En la actualidad la indiferencia y el desapego de la ciudadanía respecto a la participación política es una realidad fácilmente verificable. Entre los factores que suelen mencionarse de forma recurrente para explicar este fenómeno se encuentran, por una parte, el hastío por el comportamiento de la clase política debido a la falta de transparencia en las instituciones, la ausencia de democracia interna en los partidos políticos y los casos de corrupción y, por otra parte, la apatía de la ciudadanía, que parece reacia a involucrarse de forma activa en la actividad política más allá del ritual de voto en las elecciones de turno y que se resume en la habitual frase “que lo arreglen los políticos, que para eso les pagamos”.
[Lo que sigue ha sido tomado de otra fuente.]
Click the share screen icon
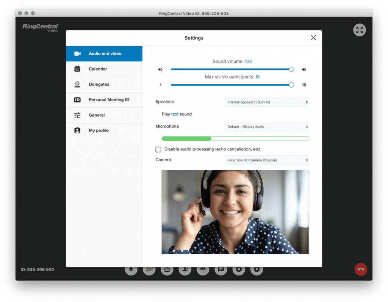Image resolution: width=388 pixels, height=302 pixels. (167, 270)
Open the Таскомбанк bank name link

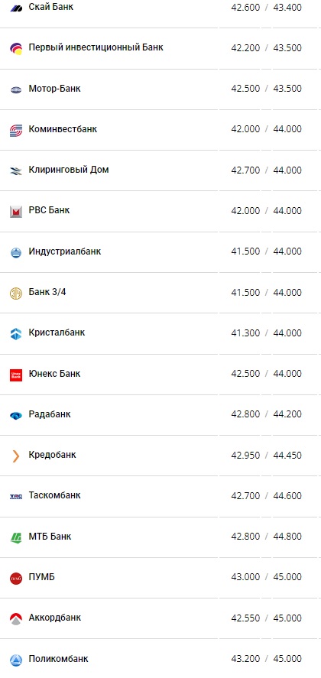(54, 495)
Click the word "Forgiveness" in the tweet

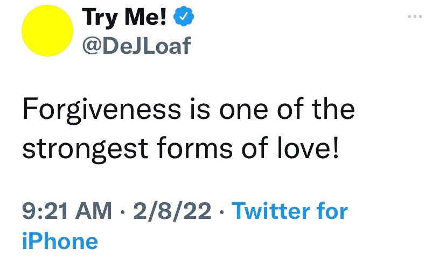click(x=101, y=109)

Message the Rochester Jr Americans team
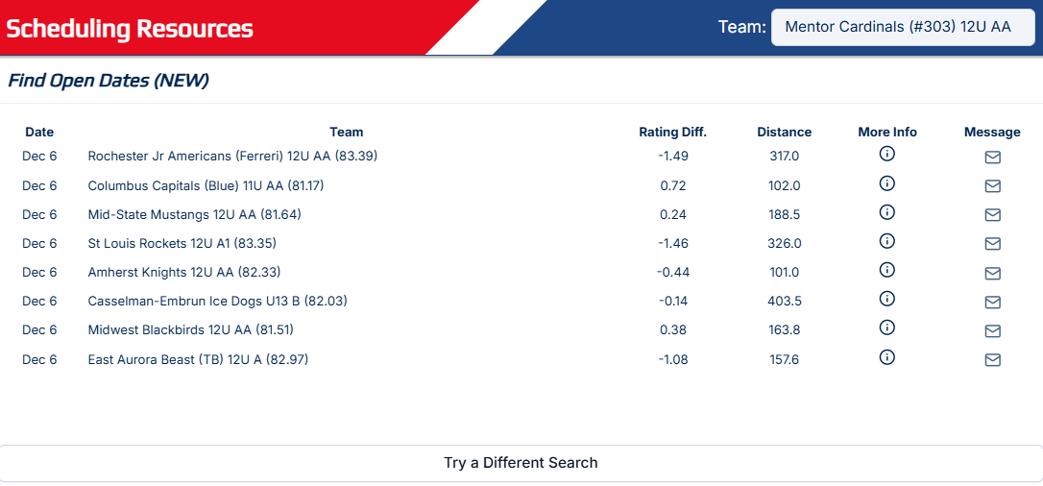click(x=992, y=158)
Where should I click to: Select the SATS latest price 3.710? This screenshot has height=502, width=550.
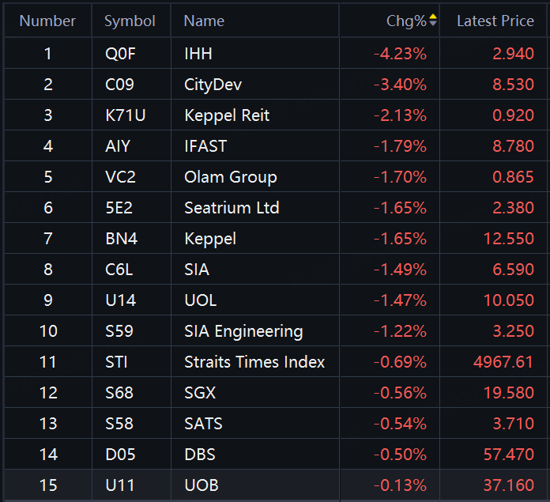tap(514, 424)
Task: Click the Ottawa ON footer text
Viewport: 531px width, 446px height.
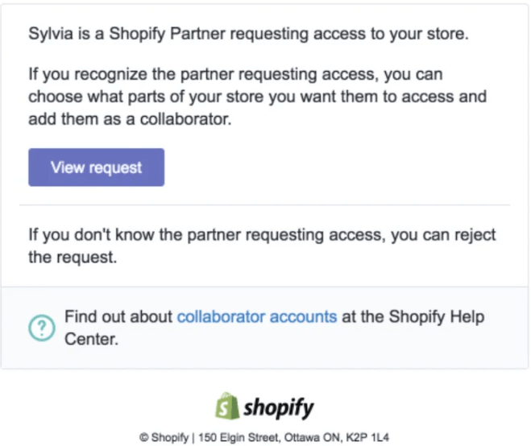Action: click(313, 437)
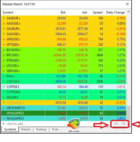This screenshot has width=140, height=142.
Task: Click the arrow icon beside NGASAPR25
Action: coord(4,118)
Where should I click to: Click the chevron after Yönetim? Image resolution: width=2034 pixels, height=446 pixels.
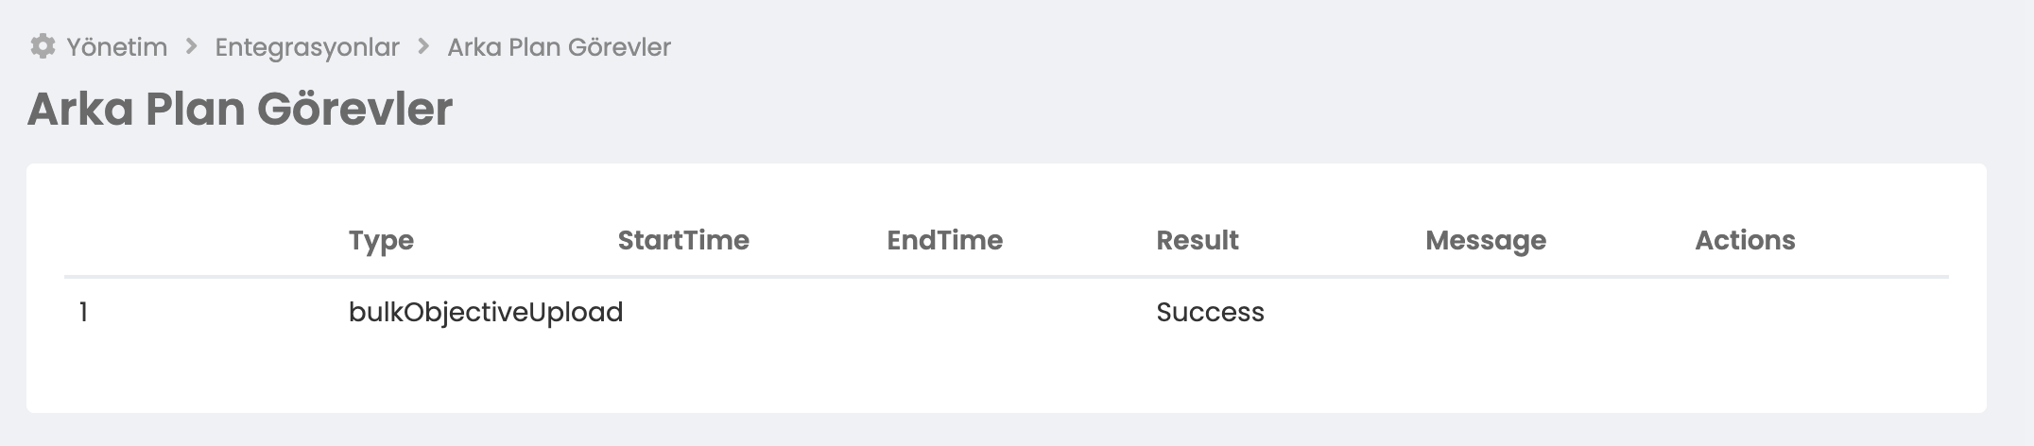pos(191,46)
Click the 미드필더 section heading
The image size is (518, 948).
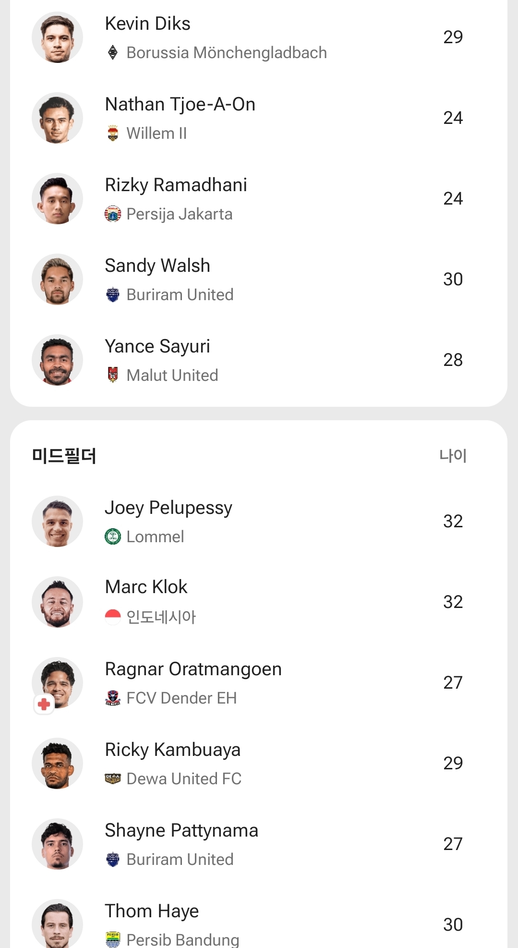point(64,455)
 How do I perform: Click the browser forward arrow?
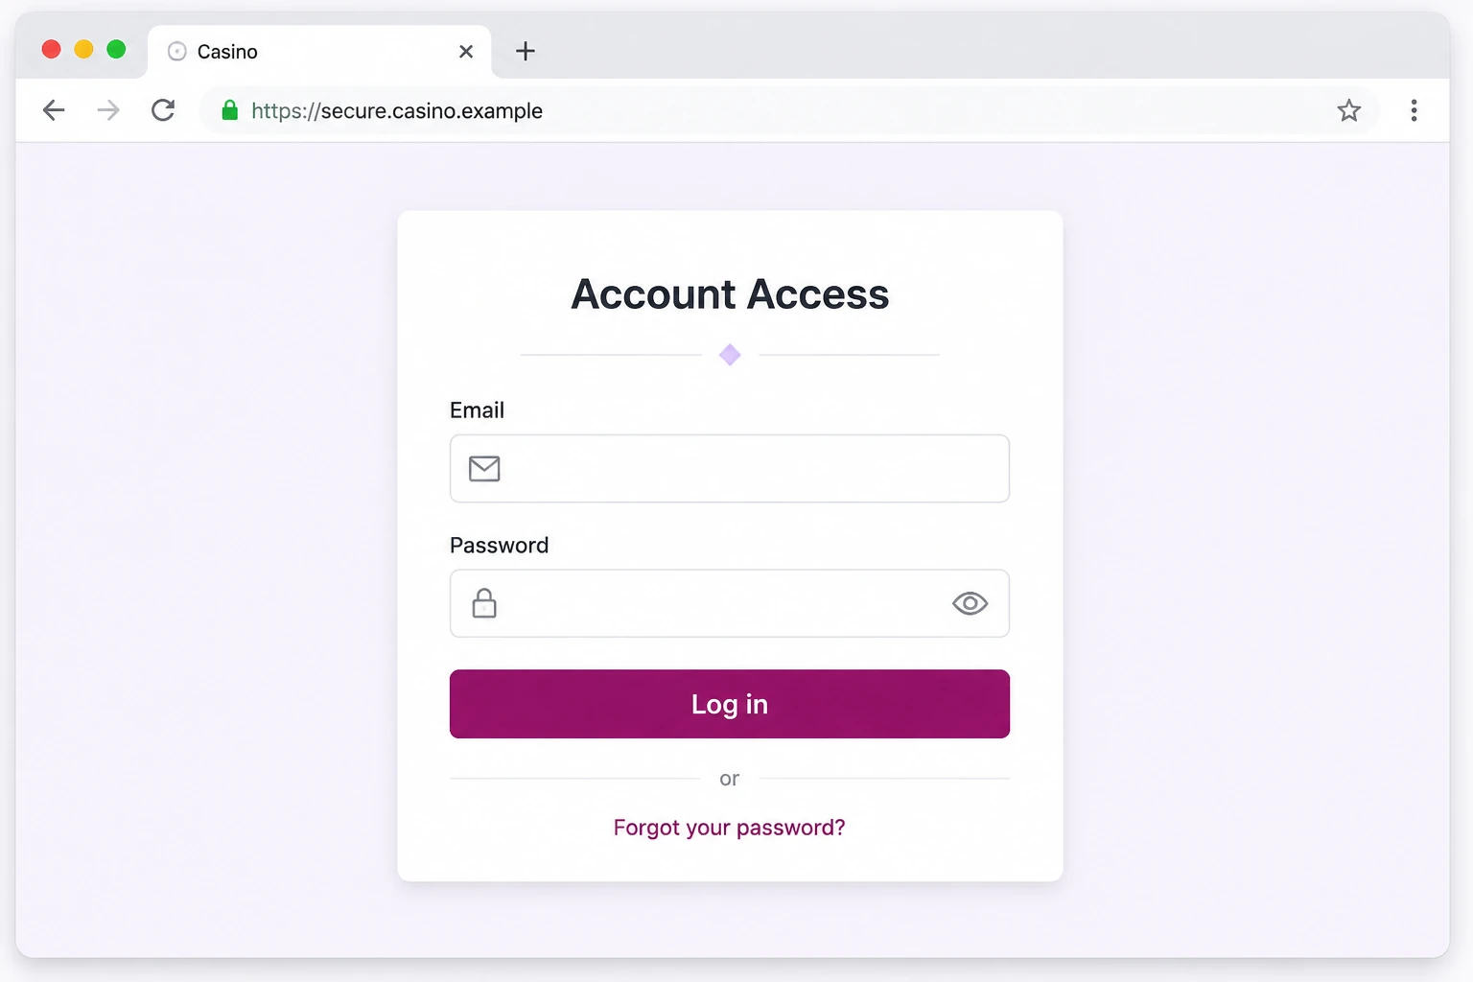[108, 110]
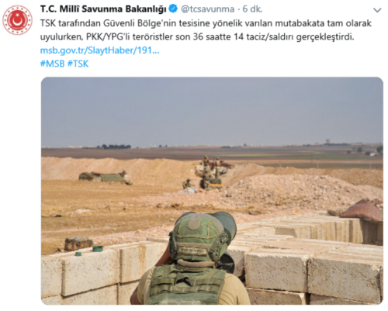The height and width of the screenshot is (311, 388).
Task: Click the blue verified badge
Action: click(173, 9)
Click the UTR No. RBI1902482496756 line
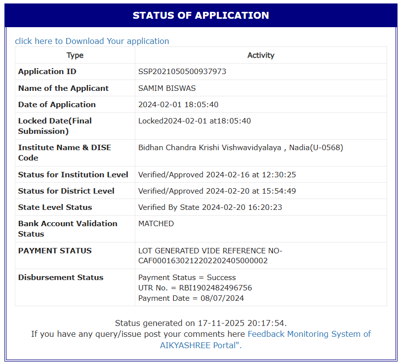Image resolution: width=399 pixels, height=364 pixels. pos(195,288)
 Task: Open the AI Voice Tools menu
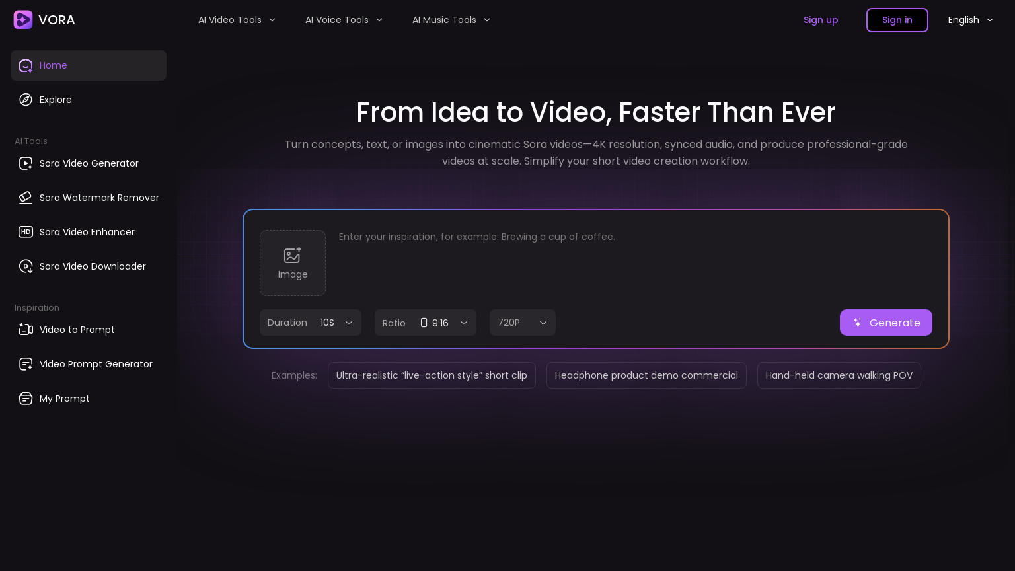coord(344,20)
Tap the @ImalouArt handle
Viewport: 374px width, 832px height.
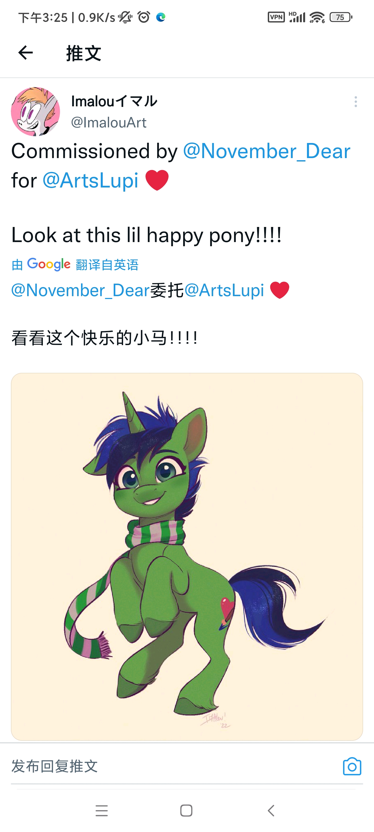pyautogui.click(x=109, y=122)
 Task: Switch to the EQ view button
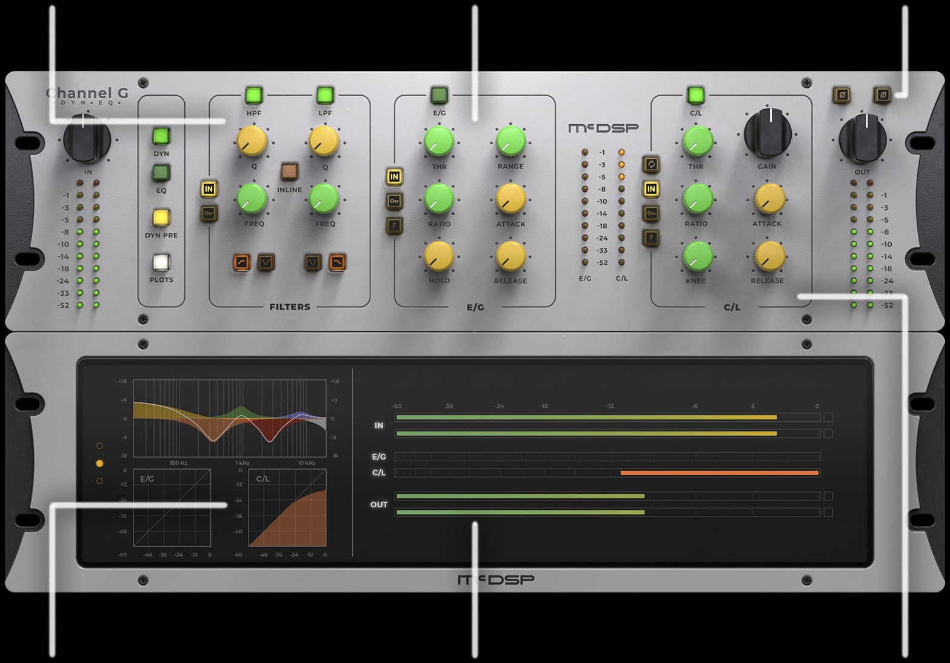point(161,173)
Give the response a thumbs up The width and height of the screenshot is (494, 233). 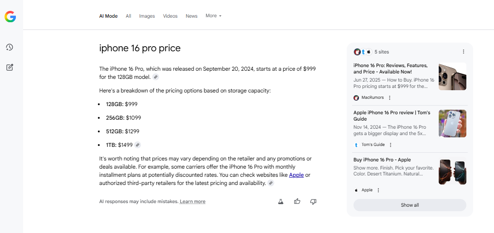pyautogui.click(x=297, y=201)
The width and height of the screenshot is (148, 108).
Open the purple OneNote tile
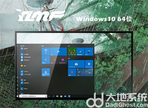tap(62, 60)
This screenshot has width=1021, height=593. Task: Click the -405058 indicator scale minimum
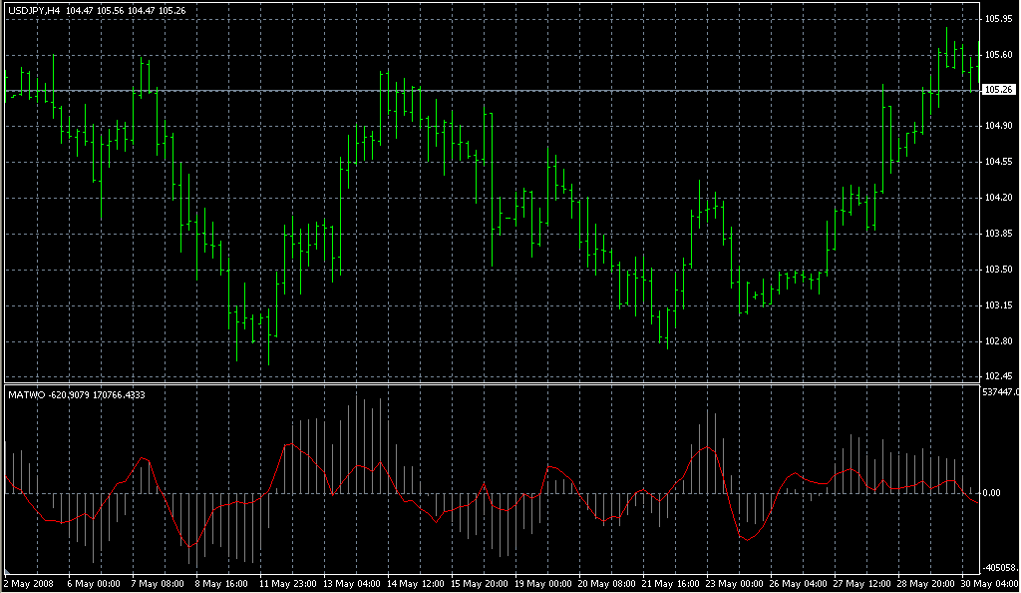pos(999,567)
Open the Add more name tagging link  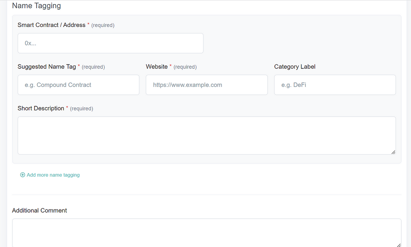pos(53,175)
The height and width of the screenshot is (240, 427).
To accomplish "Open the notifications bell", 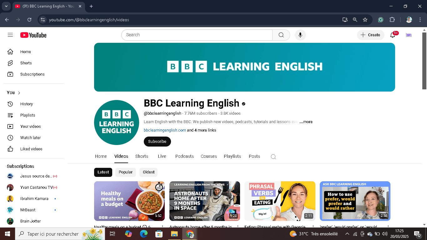I will point(393,35).

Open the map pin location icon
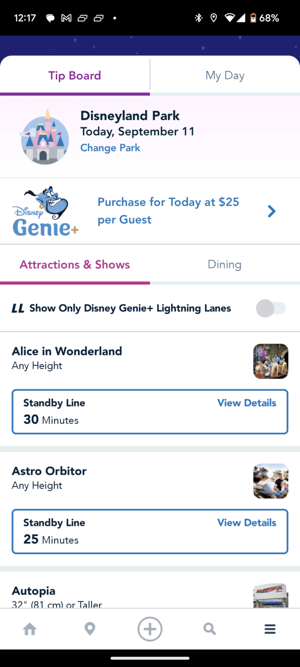click(90, 629)
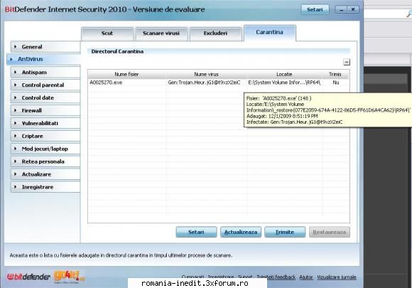Open the Vulnerabilitati section

click(45, 123)
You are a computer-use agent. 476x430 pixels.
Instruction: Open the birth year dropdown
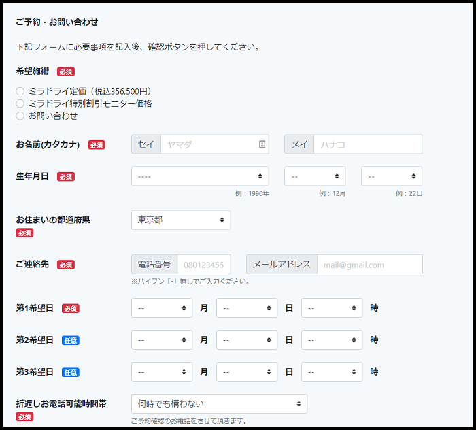200,176
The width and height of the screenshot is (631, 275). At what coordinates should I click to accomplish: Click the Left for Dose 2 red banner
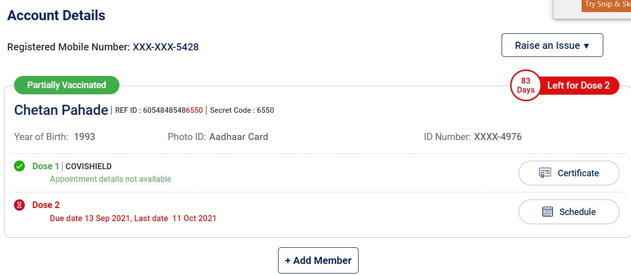pyautogui.click(x=578, y=85)
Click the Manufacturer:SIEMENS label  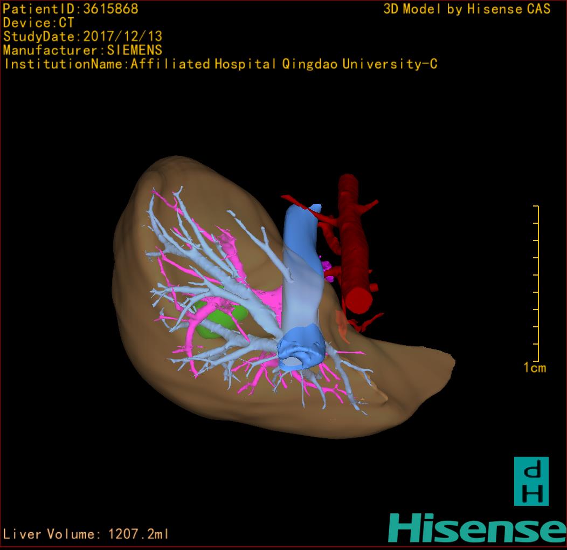click(82, 50)
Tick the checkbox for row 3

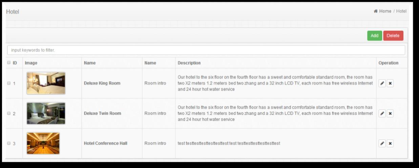coord(8,144)
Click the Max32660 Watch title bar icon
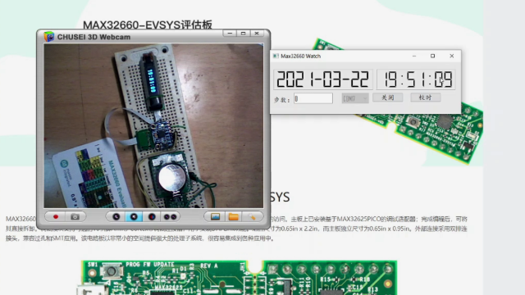Screen dimensions: 525x295 click(276, 56)
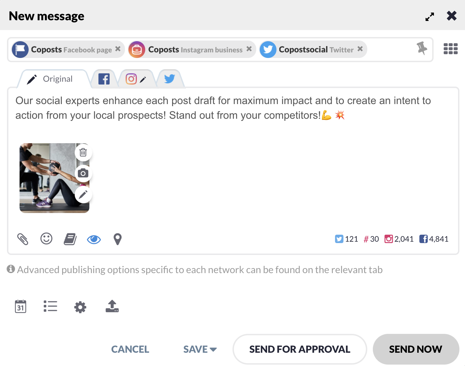Remove Coposts Instagram business profile chip
465x366 pixels.
pyautogui.click(x=249, y=49)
Sin embargo, frente a esta explicación simplista, surge la siguiente pregunta: ¿cabe exigir la misma responsabilidad por esta situación a aquellas personas que asumen cargos de representación política que la ciudadanía común? No parece lógico que así sea, máxime cuando desde las instancias político-institucionales se ha fomentado un interesado discurso sobre la creciente complejidad de las decisiones políticas que conllevaría la imposibilidad de que el ciudadano medio pueda involucrase en la toma de decisiones o se ha adoptado el discurso de la participación ciudadana pero sin tomar ninguna medida para llevarlo a la práctica.
Desde posiciones de izquierda tampoco se ha escapado a esta inercia contraria a la participación ciudadana, alegando el peligro de una derechización de las políticas o la falta de una verdadera demanda por parte de la ciudadanía para abrir vías de participación. Sin embargo, la vitalidad de asociaciones vecinales, movimientos sociales y otras formas espontáneas de movilización ciudadana contradicen esta idea. ¿Cómo romper, entonces, el círculo vicioso formado por el interés de una casta política interesada en minimizar la participación ciudadana y la apatía social que produce la falta de mecanismos de participación?
Desafortunadamente, en la actualidad muchas de las decisiones que nos afectan ya no se toman en los órganos de la democracia representativa donde supuestamente deberían acordarse (ya sean ayuntamientos, diputaciones, parlamentos o instituciones europeas) sino en ámbitos que no han sido democráticamente elegidos y escapan al control ciudadano. En consecuencia, la apuesta por herramientas y órganos de democracia participativa que complementen el déficit democrático de la democracia representativa debe ser una prioridad política.
Los resultados de las pasadas elecciones municipales suponen una gran oportunidad en este sentido, por lo que desde Alternatiba nos proponemos extender la democracia participativa en todos los ayuntamientos, basándonos en tres pilares: la apertura de los órganos de gobierno municipales a la participación de movimientos sociales y ciudadanos individuales, abandonando su monopolización por los partidos políticos; el impulso del presupuesto participativo y la creación de órganos de participación ciudadana abiertos a la ciudadanía en forma de consejos de barrio, consejos sectoriales y consejos de ciudad. Estos órganos no deben tener un carácter meramente consultivo, sino que sus decisiones deben ser vinculantes respecto a decisiones estratégicas para los municipios y, en los casos en los que se produzcan desacuerdos debería recurrirse a la consulta ciudadana.
Por supuesto la aplicación de estas medidas debe hacerse atendiendo a cada contexto concreto y dedicando los recursos necesarios, tanto desde el punto de vista económico como formativo y de sensibilización.
En definitiva, el compromiso con la participación ciudadana no es sólo una exigencia ética para preservar la salud de nuestra devaluada democracia, sino que depende también de una voluntad política clara con la Alternatiba se ha comprometido desde su fundación.